• **Problem requirements**: Gather all lines in the records below that include the word "badge".

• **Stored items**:

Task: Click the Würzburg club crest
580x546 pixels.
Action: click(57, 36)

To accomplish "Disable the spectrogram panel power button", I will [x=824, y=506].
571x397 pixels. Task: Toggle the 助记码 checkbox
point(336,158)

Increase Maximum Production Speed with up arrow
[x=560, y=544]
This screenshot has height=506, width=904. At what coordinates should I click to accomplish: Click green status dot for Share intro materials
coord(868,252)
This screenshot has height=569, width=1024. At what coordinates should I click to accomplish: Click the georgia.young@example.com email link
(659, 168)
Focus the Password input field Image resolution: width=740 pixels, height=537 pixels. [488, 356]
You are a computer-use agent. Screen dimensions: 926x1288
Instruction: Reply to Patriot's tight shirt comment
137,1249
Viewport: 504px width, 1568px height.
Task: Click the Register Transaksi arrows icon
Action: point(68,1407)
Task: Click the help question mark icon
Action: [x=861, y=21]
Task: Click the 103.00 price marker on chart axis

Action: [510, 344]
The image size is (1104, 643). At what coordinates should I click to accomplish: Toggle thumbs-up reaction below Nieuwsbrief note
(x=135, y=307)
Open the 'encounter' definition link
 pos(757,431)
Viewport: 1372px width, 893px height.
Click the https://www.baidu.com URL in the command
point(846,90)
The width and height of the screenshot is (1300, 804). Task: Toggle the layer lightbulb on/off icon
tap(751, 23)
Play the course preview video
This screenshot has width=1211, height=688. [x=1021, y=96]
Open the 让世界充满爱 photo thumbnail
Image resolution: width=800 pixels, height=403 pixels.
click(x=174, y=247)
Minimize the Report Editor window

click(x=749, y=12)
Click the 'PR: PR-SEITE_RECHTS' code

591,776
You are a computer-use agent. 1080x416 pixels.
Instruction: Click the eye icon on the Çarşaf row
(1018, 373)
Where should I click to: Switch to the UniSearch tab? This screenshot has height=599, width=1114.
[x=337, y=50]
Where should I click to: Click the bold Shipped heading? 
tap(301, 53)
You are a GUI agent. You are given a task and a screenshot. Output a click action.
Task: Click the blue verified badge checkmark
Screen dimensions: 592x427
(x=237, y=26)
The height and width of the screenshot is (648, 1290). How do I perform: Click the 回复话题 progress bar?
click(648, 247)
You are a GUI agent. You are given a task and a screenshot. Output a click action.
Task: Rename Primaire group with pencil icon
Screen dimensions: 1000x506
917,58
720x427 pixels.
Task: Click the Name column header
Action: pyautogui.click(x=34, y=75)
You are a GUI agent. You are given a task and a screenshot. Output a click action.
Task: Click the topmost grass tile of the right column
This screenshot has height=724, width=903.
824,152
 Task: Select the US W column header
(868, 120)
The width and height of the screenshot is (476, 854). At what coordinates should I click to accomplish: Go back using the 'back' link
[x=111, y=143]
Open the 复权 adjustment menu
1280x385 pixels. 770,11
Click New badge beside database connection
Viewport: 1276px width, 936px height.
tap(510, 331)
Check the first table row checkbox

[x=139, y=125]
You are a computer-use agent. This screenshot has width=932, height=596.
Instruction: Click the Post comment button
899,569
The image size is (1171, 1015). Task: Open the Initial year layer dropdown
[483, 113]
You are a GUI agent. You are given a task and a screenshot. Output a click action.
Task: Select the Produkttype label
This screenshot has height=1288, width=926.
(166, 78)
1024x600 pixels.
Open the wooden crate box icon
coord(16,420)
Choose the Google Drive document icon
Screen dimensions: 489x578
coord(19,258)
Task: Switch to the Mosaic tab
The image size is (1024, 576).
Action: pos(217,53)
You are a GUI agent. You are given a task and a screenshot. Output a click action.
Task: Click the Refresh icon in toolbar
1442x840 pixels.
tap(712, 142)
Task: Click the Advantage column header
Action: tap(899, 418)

• **Your solution**:
Task: Click the blue verified badge checkmark
Click New badge beside database connection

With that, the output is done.